Data repository for: "AP-1/c-Fos supports SIV and HIV-1 latency in CD4 T-cells infected in vivo"

Abstract

Persistent HIV-1 reservoirs of infected CD4 T-cells are a major barrier to HIV-1 cure, though the mechanisms by which they are established and maintained in vivo remain poorly characterized. To study host properties that govern productive cellular infection, we analyzed viral mRNA+ (vRNA) CD4 T-cells of untreated SIV-infected macaques by single-cell transcriptomics. Transcriptionally active infected cells, defined by spliced vRNA, were highly enriched for vRNA: 10.3% and 7.5% of all mRNA in two animals. These cells expressed diminished FOS, a component of the Activator protein 1 (AP-1) transcription factor, relative to vRNA-low and -negative cells.
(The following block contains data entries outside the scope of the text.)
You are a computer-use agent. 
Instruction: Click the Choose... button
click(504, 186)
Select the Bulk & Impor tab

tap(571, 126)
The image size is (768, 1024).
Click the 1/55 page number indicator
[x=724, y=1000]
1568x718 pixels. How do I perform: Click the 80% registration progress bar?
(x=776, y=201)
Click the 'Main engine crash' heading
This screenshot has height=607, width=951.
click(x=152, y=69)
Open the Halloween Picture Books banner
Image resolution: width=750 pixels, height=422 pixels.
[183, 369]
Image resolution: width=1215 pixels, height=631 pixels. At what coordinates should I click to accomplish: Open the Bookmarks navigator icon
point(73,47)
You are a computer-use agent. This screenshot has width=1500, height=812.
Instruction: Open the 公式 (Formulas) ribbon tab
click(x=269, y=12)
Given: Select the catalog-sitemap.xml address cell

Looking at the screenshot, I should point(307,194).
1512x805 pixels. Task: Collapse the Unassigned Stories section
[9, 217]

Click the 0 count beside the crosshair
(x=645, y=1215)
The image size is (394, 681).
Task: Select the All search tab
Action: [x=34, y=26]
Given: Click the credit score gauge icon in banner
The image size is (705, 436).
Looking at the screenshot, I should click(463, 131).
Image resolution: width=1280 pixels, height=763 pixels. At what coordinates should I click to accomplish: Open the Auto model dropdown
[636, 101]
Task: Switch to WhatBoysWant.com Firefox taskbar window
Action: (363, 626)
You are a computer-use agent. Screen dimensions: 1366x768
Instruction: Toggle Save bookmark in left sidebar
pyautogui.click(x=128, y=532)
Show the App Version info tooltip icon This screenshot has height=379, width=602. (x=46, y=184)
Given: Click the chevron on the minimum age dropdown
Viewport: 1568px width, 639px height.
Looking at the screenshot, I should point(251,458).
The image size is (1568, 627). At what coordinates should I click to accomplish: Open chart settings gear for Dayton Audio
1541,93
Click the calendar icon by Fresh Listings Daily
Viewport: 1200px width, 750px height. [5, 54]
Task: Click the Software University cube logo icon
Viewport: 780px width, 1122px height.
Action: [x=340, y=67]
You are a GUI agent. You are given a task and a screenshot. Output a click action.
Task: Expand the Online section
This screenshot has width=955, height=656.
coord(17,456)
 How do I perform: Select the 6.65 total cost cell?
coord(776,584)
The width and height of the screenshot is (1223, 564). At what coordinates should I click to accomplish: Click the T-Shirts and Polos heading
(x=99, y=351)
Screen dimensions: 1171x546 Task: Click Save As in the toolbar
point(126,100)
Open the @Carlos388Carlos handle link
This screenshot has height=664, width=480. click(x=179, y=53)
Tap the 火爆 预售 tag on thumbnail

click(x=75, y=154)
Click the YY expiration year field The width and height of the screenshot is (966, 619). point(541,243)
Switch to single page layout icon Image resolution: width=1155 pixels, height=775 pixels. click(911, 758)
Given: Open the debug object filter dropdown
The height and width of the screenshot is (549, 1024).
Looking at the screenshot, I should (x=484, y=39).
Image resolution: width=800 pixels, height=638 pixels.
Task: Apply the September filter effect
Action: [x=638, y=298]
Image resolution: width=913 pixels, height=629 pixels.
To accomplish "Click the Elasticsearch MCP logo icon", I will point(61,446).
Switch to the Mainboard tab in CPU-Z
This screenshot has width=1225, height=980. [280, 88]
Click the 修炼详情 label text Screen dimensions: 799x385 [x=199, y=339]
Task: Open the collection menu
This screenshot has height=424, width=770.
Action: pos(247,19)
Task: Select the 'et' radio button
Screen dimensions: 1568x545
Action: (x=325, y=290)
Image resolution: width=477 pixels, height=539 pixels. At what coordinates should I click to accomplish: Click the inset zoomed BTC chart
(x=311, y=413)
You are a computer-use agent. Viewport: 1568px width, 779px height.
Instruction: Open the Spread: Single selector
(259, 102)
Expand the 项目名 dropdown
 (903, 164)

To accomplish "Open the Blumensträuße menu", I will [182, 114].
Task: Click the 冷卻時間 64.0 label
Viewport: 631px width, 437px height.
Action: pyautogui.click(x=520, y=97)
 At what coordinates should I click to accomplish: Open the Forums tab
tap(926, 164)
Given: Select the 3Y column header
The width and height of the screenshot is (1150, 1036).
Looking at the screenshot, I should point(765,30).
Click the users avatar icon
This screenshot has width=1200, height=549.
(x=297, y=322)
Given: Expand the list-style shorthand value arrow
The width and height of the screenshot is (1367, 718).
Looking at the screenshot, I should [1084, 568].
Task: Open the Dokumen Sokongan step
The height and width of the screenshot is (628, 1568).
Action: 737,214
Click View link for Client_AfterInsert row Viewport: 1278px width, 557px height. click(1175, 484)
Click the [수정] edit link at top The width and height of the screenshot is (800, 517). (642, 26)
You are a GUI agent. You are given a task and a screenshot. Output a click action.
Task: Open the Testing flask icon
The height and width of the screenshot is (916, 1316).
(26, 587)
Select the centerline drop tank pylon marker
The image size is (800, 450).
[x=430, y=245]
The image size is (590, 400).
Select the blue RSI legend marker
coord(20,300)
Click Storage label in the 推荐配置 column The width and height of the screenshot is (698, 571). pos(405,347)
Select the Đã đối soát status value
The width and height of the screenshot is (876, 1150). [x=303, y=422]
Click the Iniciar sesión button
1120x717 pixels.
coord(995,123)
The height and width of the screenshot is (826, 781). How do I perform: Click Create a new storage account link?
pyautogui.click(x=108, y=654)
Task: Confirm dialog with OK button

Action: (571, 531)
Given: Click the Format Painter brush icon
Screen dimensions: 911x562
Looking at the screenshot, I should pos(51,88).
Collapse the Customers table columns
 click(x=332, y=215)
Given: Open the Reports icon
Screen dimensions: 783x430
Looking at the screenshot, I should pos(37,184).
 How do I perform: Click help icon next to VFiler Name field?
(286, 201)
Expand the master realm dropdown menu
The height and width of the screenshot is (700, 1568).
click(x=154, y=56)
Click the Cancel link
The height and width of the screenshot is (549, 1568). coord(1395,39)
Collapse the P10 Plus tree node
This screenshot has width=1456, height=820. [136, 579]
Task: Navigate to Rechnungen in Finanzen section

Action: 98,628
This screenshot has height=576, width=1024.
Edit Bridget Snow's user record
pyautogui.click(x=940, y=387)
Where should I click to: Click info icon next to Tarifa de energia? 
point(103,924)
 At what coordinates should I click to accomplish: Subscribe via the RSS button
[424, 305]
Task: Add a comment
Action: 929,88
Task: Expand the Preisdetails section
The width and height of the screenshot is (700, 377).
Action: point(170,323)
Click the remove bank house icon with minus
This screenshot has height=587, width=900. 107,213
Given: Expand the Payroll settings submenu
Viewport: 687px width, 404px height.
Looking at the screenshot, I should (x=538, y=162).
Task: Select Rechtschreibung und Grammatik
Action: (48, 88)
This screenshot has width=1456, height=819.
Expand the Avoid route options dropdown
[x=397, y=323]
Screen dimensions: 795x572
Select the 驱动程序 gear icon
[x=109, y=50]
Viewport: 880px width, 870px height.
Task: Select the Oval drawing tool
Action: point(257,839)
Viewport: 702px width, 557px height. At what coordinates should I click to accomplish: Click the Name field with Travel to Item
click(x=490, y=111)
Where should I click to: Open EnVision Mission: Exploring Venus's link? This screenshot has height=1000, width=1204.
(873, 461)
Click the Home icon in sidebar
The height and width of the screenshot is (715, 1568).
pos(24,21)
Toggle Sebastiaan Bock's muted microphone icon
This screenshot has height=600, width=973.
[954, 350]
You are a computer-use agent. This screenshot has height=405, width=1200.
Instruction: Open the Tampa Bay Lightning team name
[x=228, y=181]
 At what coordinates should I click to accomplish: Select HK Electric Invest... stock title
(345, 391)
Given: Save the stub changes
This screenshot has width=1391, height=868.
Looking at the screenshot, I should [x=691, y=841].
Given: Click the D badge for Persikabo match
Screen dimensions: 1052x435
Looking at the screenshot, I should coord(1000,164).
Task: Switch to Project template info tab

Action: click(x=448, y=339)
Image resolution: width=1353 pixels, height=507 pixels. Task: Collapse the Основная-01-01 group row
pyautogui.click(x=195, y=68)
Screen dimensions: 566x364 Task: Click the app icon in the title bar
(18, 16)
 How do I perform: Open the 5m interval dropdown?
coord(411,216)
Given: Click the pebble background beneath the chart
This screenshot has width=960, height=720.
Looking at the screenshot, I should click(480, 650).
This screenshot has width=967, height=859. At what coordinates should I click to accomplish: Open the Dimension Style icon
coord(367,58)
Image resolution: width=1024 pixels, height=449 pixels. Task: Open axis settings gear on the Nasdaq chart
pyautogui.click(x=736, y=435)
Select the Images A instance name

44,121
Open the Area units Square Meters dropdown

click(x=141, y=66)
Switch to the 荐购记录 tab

Conversely, FOS and JUN, another AP-1 component, were upregulated in HIV-infected cells compared to uninfected cells from people with HIV-1 on suppressive therapy. c-Fos inhibition augmented reactivatable HIV-1 infection in latently infected primary CD4 T cells in vitro. These findings implicate AP-1 in latency establishment and maintenance. Therapeutic strategies targeting AP-1 may limit HIV-1 reservoirs.

This repository contains Seurat objects with the scRNA-seq data from the two rhesus macaques in the paper.